Some UNESCO World Heritage Sites have a mixed track record here and abroad.
Last year, Leiden University in the Netherlands warned that UNESCO WHS status “comes at a cost to the local population’s human rights” because international interests frequently clash with impacted individuals and communities.
Even the New York Times warned in 2023 that being inscribed in the World Heritage List can be “a curse,” citing a case study involving Fort Jesus in Mombasa, Kenya. The NYT reports the touted tourism benefits of the WHS designation hadn’t materialized in Fort Jesus.
“Locals don’t want to talk about being a World Heritage site anymore and they feel shortchanged. Our houses are shabby, we have the money, but we cannot fix them,” local historian Peter Tolle told the publication. Tolle added that they’re “trapped” by UNESCO rules and lack funds, as agency regulations bar locals from updating houses located near World Heritage sites.

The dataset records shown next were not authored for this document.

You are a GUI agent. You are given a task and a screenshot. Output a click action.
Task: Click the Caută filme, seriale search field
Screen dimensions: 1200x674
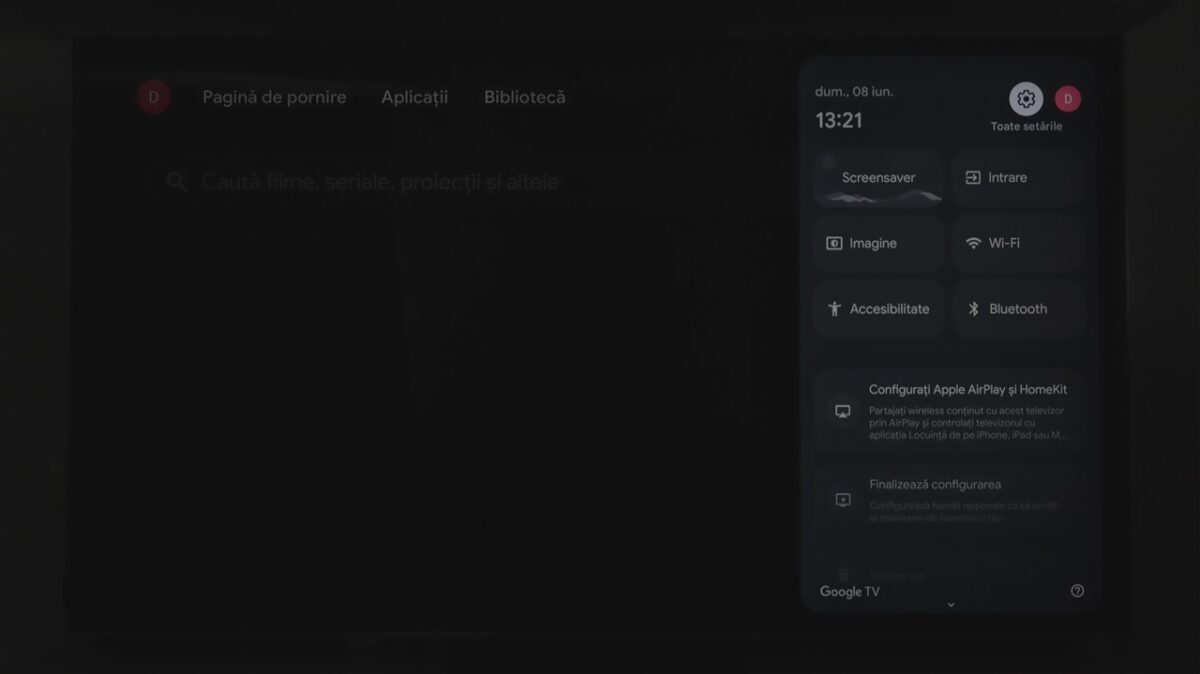(x=380, y=182)
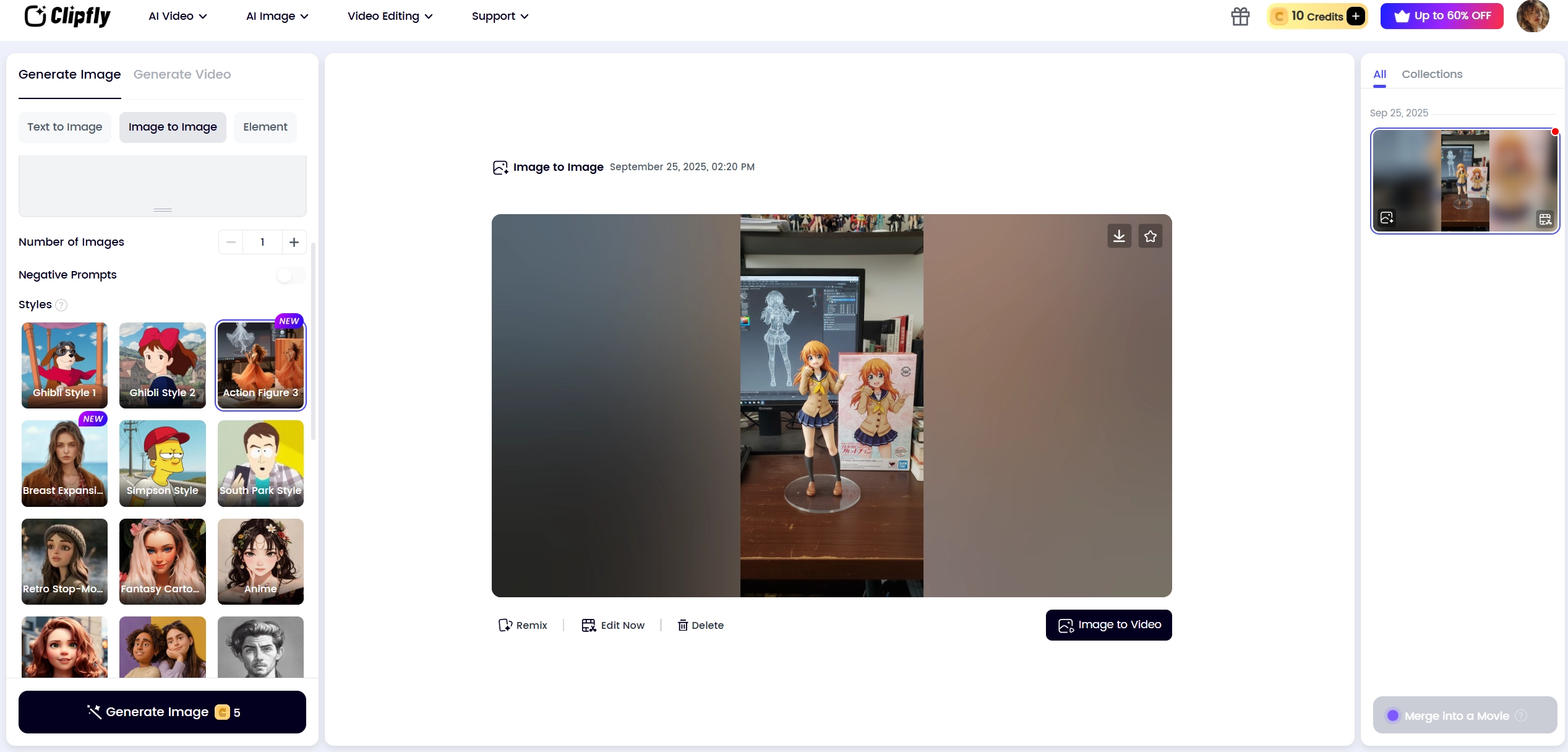Viewport: 1568px width, 752px height.
Task: Open Edit Now on the generated image
Action: point(614,625)
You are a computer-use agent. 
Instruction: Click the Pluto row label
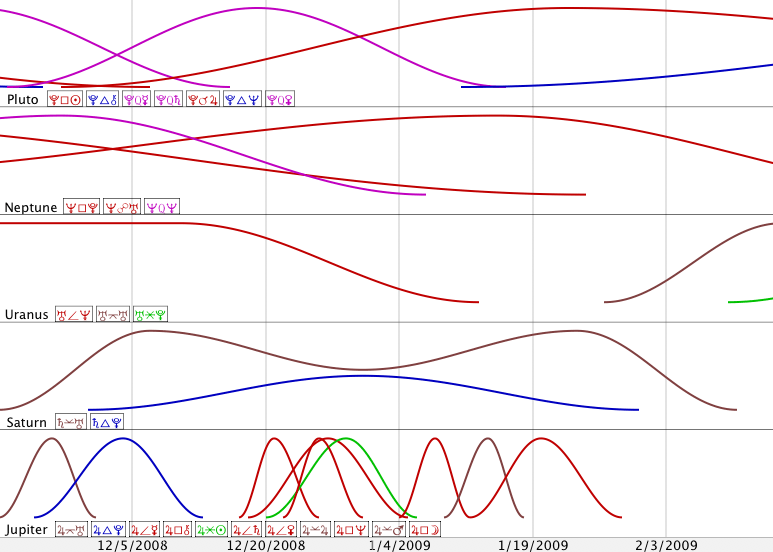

As of this writing, 26 American sites are on the UNESCO World Heritage List. But as Travis Sancutary, co-founder of Americans for the Okefenokee, told me, visitation is largely unaffected - or even decreased - at WHS sites, including already popular National Parks.
“The 26 World Heritage Sites that already exist have really not shown any increase in tourism after being designated a World Heritage Site. Many of them had steady increase[s] prior to designation, and then that carried on right after. Some [have] been kind of up and down. There's just really no correlation,” Sanctuary elaborated.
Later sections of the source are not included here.